- Texte visé : Projet de loi de financement de la sécurité sociale pour 2026, modifié par le Sénat, n° 2141
- Stade de lecture : Nouvelle lecture
- Examiné par : Commission des affaires sociales
À l’alinéa 48, substituer au montant :
« 26,65 »
le montant :
« 23 ».
Par cet amendement, le groupe La France Insoumise propose de maintenir le rendement de la clause de sauvegarde.
Il s’agit de maintenir cette modeste contribution demandée aux laboratoires pharmaceutiques dans le financement des dépenses de médicaments, au moyen d’un abaissement du montant M menant au déclenchement de la clause de sauvegarde.
Le Gouvernement souhaite transférer le rendement de cette contribution au titre de la clause de sauvegarde vers une contribution nouvelle. Ce faisant, il augmente significativement le montant M menant à son déclenchement. L’Assurance maladie, qui subit pourtant les politiques tarifaires agressives des laboratoires, n’en tirerait donc pas de recettes supplémentaires.

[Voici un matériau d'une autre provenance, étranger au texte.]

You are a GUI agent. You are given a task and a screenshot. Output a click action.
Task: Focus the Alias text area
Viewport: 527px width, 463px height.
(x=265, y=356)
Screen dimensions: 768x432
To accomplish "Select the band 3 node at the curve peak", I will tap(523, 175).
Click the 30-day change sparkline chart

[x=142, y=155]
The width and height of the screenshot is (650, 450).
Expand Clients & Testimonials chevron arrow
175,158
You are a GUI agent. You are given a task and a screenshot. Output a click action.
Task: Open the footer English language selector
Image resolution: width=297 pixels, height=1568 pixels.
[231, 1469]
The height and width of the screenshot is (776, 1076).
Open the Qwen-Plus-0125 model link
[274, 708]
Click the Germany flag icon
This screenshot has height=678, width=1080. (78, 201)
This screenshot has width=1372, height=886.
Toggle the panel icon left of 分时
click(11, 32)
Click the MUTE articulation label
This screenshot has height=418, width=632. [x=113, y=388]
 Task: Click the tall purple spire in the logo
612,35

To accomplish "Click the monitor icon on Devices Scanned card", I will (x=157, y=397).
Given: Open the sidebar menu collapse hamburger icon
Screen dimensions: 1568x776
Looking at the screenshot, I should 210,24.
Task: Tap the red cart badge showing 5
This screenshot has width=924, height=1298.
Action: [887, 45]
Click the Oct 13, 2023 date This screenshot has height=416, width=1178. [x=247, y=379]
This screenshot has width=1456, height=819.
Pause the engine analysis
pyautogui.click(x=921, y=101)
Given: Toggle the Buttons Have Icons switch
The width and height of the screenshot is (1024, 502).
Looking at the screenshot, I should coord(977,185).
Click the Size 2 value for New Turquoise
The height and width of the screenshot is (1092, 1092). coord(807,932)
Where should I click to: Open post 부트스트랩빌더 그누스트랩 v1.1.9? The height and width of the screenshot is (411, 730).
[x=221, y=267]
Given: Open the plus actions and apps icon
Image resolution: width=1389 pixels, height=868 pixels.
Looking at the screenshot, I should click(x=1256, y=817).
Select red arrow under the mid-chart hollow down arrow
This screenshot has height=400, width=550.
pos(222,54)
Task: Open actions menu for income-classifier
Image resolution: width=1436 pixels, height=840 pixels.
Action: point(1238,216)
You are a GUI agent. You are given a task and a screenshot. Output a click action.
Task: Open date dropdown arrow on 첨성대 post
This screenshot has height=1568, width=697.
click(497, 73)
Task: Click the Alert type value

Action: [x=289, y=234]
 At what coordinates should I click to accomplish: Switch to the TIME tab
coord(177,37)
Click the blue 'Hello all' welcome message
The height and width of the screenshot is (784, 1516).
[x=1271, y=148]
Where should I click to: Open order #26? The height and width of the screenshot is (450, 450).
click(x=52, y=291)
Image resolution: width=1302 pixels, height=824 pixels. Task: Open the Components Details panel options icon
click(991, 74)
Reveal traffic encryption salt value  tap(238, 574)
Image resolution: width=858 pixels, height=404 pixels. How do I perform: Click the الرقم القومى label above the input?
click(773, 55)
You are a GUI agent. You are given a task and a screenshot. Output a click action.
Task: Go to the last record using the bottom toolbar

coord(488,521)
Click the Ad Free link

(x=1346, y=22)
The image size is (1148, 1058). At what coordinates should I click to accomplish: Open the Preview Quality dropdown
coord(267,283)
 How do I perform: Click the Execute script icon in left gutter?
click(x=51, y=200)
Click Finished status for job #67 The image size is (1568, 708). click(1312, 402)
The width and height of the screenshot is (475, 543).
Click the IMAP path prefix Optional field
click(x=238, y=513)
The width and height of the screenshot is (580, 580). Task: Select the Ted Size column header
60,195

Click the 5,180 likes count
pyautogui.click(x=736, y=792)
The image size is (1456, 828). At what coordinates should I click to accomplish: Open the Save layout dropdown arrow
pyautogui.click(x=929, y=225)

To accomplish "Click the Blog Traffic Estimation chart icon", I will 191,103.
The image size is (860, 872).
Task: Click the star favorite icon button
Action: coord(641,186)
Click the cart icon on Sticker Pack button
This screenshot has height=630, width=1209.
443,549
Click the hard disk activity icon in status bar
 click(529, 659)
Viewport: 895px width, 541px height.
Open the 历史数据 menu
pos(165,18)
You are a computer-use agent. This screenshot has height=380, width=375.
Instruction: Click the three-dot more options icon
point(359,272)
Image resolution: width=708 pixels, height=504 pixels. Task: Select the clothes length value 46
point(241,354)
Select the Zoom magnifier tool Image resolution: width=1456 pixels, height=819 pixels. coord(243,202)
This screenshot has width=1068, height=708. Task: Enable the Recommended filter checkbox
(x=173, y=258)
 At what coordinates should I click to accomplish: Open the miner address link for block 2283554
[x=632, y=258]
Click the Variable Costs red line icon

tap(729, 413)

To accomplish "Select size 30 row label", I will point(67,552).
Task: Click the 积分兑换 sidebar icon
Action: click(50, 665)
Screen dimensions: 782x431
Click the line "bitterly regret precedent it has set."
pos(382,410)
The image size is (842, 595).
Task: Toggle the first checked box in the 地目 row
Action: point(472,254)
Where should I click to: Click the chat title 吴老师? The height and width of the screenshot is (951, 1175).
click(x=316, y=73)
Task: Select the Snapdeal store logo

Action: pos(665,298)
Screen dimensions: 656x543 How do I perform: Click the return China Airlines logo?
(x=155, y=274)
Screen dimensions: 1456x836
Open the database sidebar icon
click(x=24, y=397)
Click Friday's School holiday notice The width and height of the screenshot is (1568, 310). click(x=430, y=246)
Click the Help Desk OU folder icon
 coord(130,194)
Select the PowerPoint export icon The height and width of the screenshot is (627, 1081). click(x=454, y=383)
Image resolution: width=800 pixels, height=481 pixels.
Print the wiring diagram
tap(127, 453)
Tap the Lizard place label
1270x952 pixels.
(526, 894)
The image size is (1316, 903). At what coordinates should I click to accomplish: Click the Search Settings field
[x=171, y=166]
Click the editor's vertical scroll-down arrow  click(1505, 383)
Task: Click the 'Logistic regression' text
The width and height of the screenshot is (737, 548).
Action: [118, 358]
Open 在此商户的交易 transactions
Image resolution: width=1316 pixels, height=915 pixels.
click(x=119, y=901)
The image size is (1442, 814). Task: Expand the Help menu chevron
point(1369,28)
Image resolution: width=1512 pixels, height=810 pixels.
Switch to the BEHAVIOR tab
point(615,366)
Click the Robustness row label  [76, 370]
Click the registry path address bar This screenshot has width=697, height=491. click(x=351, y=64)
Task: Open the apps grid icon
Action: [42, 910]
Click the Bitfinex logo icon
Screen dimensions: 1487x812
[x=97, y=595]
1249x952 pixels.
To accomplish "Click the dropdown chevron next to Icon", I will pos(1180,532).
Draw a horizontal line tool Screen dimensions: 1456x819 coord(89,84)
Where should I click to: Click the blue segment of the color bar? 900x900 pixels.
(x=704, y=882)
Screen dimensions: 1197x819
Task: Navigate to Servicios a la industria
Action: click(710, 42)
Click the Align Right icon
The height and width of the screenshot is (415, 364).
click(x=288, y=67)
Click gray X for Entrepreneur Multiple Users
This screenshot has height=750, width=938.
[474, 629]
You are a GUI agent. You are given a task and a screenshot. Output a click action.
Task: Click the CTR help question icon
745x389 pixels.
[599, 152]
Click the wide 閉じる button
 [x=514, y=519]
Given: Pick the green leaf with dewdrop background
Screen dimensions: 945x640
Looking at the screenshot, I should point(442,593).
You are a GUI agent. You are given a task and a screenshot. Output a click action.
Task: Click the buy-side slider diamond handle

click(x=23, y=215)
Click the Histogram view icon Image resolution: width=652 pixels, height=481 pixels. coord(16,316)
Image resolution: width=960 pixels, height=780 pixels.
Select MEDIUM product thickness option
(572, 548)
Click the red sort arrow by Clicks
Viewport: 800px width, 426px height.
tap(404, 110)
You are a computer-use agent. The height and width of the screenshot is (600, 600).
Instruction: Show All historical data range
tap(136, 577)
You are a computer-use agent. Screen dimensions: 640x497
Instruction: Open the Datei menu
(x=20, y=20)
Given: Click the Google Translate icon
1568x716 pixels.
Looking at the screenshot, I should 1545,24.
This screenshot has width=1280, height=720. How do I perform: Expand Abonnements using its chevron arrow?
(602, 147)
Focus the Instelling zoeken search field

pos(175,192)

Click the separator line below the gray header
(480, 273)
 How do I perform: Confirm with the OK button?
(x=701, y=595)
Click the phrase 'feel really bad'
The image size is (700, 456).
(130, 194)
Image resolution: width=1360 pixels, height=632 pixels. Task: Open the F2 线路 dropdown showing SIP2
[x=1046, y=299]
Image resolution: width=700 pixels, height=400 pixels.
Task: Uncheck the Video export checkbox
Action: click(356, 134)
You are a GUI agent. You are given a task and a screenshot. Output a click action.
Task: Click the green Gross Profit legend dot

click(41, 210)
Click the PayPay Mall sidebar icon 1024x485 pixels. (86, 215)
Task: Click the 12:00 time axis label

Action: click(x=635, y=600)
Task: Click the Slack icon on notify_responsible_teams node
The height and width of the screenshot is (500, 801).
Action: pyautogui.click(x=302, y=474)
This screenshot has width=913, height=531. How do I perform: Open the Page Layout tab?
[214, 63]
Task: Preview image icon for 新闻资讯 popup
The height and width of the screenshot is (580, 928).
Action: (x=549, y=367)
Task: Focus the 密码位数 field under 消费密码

L’industrie pharmaceutique et ses dirigeants ne se sont jamais aussi bien portés qu’avec la crise sanitaire. Les dividendes ont connu leur 30e année consécutive de hausse.
Après 4,9 milliards de dividendes distribués en action pour l’année 2024, Sanofi envisage 5 milliards de rachats d’action pour 2025. Dans le même temps, l’entreprise continue de supprimer des postes de chercheurs, et perçoit des aides publiques pour cela.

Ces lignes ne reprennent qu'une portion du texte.